Batista dan rekan-rekannya berharap, pendekatan mereka akan membantu peneliti dengan cepat menghasilkan antibodi terapeutik untuk pengobatan penyakit menular dan penyakit lain, seperti kanker. Selain itu ilmuwan bisa menghasilkan vaksin secara lebih cepat ketika ada kondisi terjadinya wabah penyakit yang belum tersedia vaksinnya.
“Teknologi yang dikembangkan dalam penelitian ini memungkinkan produksi antibodi manusia sepenuhnya dengan cepat, dan secara in vitro (ujicoba di laboratorium — red),” ujarnya. Pasien juga tidak perlu divaksinasi sebelumnya atau pasien harus mendapat darah donor untuk memulihkan kondisinya.
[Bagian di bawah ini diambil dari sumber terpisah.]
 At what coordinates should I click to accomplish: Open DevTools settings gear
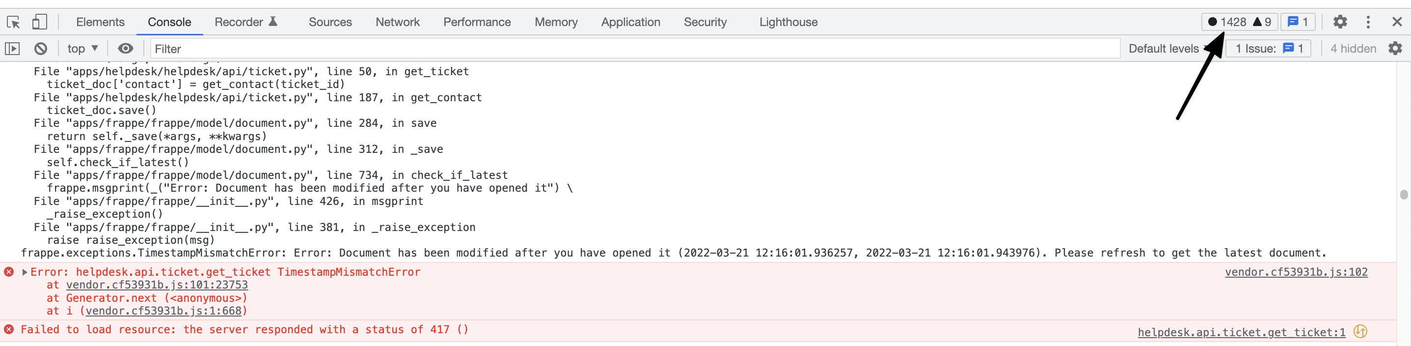coord(1340,22)
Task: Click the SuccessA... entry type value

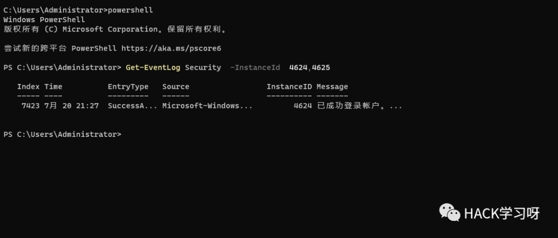Action: click(133, 106)
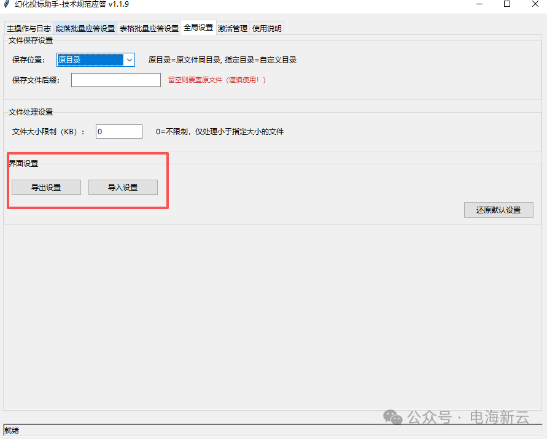This screenshot has height=439, width=547.
Task: Click the WeChat logo in the watermark
Action: pos(394,418)
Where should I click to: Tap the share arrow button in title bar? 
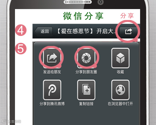click(x=129, y=31)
Metode yang dikembangkan Batista terbilang baru. Selama ini, yang dilakukan para ilmuwan baru sebatas membuat vaksin. Vaksin dibuat dan digunakan untuk mencegah datangnya penyakit. Untuk mengembangkannya pun harus digarap melalui uji klinik yang membutuhkan waktu lama dan biaya mahal. Ada pula vaksin teraupetik untuk mengobati berbagai penyakit.
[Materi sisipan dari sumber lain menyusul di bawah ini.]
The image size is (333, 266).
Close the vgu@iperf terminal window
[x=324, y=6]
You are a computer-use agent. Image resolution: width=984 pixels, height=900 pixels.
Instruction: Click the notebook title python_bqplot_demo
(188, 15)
Pengembangan vaksin melibatkan pengambilan sampel penyakit dan menciptakan antigen dengan menumbuhkan virus pada sel primer. Caranya, peneliti biasanya mengambil sampel darah dari pasien yang terinfeksi untuk diambil antigen sel kuman. Dari situlah ilmuwan membuat vaksin. Sedangkan dalam metode Batista, ilmuwan tak perlu mengambil sampel dari penderita yang terinfeksi penyakit kanker hati misalnya, untuk menghasilkan antibodi guna keperluan terapi penyakit.
Namun demikian metode Batista bukan berarti gampang diterapkan. Sebab, selain menghadapi antigen spesifik, sel B memerlukan sinyal kedua untuk berkembang menjadi sel plasma. Inilah yang sulit ditiru.
Studi mengenai pembuatan antibodi kini menjadi perhatian sejumlah periset. Salah satunya yang dikerjakan periset GeNeuro, Swiss. Mereka tengah membuat antibodi buatan yang dapat mendeteksi adanya penderita diabetes. Nama antibodi itu berkode GnbAC1 yang dirancang untuk menghambat protein yang disebut MSRV-Env yang telah terdeteksi terdapat pada pankreas penderita diabetes tipe 1. Diabetes tipe 1 adalah jenis penyakit gula karena pankreas tidak lagi memproduksi hormon insulin, sehingga diperlukan suntikan insulin dari luar.
Antibodi tersebut akan diuji pada 60 pasien yang baru-baru ini didiagnosis dengan diabetes tipe 1.
“Studi praklinis kami menunjukkan bahwa MSRV-Env menyebabkan penghambatan produksi insulin, baik secara in vitro maupun pada hewan,” kata Herve Perron, Chief Scientific Officer GeNeuro, yang mengembangkan GnbAC1. Pada diabetes tipe 1, MSRV-Env telah ditemukan pada pankreas di lebih dari 50 persen pasien.